Erstens: Ich möchte anfangen, bewusster zu leben. Ich möchte mich selbst und meine Gedanken und Meinungen und Gefühle zu verschiedenen Dingen besser kennen lernen, damit ich hoffentlich nach und nach wenigstens ansatzweise zusammenpuzzeln kann, was so meine Ziele und Wünsche sind.
Zweitens, in Konsequenz aus erstens: Ich glaube, dass ein Tagebuch mir dabei helfen könnte.
Drittens, in Konsequenz aus oben erwähnten Eigenschaften von mir: Da es meiner Motivation immer zuträglicher ist, wenn Reflektion über meine Erlebnisse und Gedanken nicht nur intrinsisch-isoliert in einem verschlossenen Tagebuch passiert, sondern offen für die Reaktion von und den Austausch mit anderen Personen…
Na ja. Ihr könnt es euch ja denken. Blog it is.

Und um etwas verspätet dann doch mal zum Punkt zu kommen: Herzlich willkommen auf meinem niegelnagelneuen persönlichen Blog.
Ich bin mir nicht sicher, wer meine geistigen Produkte hier überhaupt lesen wird – zugegeben, richtig spannend werden sie nicht sein. Ich freu mich aber trotzdem über jeden potentiellen Leser. Macht es euch bequem. Lehnt euch zurück. Nehmt euch nen virtuellen Keks.
Ich kann nicht versprechen, wie regelmäßig ich hier updaten werde. Immer dann, wenn mir gerade was einfällt, was je nach Uni- und Arbeitspensum mehrfach am Tag oder einmal im Monat sein kann. Allerdings hat mir die liebe Jade einen Tipp mit Blogging-Vorgaben gegeben, die ich eventuell in Zukunft mal ausprobieren werde.

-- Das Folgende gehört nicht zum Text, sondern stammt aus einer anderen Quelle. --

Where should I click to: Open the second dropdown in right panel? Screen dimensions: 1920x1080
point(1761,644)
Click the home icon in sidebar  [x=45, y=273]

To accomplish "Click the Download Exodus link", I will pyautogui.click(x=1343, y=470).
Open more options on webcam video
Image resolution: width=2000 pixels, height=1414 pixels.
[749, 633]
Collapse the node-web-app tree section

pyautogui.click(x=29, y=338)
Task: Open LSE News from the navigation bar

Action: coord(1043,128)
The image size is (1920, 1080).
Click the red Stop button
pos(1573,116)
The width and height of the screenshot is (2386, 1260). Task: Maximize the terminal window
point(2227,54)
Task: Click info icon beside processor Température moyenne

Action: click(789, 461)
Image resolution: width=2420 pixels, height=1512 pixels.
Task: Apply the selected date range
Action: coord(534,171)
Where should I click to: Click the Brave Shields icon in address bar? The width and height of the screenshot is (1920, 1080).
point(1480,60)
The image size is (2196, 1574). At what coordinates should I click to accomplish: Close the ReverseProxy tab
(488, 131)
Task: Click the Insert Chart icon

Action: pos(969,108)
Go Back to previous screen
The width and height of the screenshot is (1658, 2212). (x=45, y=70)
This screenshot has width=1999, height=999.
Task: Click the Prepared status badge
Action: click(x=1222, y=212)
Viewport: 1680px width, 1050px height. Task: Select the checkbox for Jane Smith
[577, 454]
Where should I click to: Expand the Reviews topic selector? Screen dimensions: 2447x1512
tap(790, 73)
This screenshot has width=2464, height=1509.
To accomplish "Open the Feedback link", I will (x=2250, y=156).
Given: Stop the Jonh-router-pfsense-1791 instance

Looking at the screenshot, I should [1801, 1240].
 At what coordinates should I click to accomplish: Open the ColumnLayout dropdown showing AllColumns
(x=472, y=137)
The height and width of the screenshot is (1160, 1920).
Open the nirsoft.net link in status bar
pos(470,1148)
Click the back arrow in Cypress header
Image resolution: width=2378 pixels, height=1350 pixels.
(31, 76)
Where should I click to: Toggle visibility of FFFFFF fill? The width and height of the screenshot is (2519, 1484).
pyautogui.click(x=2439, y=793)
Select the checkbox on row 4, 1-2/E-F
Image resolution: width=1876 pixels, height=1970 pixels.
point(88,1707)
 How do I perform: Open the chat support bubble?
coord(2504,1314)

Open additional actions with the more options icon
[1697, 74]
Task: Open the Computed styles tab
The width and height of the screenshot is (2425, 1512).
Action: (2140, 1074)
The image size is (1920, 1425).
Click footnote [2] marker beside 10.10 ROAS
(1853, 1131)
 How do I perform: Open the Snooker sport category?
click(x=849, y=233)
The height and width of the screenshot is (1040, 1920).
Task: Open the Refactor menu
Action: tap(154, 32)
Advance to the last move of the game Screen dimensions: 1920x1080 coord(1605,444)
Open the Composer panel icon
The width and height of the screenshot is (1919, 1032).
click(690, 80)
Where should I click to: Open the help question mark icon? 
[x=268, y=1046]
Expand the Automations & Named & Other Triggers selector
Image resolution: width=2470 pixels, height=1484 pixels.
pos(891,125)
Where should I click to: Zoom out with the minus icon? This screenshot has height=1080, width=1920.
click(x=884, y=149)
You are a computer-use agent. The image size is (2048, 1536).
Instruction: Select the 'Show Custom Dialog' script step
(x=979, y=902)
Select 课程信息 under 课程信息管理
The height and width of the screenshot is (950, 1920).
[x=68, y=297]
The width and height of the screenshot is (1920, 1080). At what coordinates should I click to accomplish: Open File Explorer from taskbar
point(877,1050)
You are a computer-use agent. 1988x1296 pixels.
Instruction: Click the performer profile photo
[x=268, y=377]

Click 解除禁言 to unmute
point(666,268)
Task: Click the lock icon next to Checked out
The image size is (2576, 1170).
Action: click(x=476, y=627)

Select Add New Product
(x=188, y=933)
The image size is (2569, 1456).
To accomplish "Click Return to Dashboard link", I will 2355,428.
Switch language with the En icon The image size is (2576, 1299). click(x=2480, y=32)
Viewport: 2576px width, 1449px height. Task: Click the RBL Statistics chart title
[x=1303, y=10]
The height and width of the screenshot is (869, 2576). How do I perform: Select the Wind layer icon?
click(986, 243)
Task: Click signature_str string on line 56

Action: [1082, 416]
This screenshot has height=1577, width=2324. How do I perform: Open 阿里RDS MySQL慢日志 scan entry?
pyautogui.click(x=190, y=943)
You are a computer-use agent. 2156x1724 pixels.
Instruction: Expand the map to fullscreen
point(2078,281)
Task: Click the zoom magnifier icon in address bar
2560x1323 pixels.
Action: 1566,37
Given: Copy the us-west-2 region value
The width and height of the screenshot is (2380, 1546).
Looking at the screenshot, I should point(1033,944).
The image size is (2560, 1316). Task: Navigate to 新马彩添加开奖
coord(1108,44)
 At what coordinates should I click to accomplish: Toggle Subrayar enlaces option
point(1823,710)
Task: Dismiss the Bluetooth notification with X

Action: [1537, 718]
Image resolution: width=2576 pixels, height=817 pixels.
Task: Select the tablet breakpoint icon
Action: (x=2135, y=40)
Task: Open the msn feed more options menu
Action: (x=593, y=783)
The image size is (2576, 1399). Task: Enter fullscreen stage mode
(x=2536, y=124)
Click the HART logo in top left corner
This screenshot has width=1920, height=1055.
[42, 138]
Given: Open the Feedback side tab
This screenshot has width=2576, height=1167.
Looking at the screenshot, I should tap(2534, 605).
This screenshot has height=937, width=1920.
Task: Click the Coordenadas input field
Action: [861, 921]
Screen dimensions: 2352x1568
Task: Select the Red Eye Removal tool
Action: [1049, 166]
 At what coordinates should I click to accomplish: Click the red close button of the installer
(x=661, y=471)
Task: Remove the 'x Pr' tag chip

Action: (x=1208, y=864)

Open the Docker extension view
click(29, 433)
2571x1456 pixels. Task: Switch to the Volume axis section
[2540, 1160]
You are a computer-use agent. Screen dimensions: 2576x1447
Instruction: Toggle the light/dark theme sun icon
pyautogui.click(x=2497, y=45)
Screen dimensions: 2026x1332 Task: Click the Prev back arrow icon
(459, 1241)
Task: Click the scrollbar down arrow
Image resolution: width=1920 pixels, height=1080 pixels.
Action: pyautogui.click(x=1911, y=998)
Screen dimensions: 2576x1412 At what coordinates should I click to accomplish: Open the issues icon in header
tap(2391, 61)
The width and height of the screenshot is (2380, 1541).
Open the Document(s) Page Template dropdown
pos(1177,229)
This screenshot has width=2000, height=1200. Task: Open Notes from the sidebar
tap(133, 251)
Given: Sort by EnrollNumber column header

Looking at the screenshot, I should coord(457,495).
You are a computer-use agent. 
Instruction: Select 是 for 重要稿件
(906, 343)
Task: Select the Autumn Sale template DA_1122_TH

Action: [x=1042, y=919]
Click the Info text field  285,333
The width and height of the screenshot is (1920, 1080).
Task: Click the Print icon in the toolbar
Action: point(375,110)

Im Moment wurstel ich mich noch durch die noch-nicht-ganz-Nane-kompatible Benutzeroberfläche von Blogger, aber ich bin zuversichtlich, dass ich mich irgendwann ausreichend damit auseinander gesetzt habe, damit das alles hier auch ein bisschen schön ist. Mit Tags und Navigationsleiste und so. Vielleicht. Hoffentlich. Vielleicht nicht. Technik und ich sind uns nicht immer grün… aber das wird schon.


So long, and thanks for all the fish!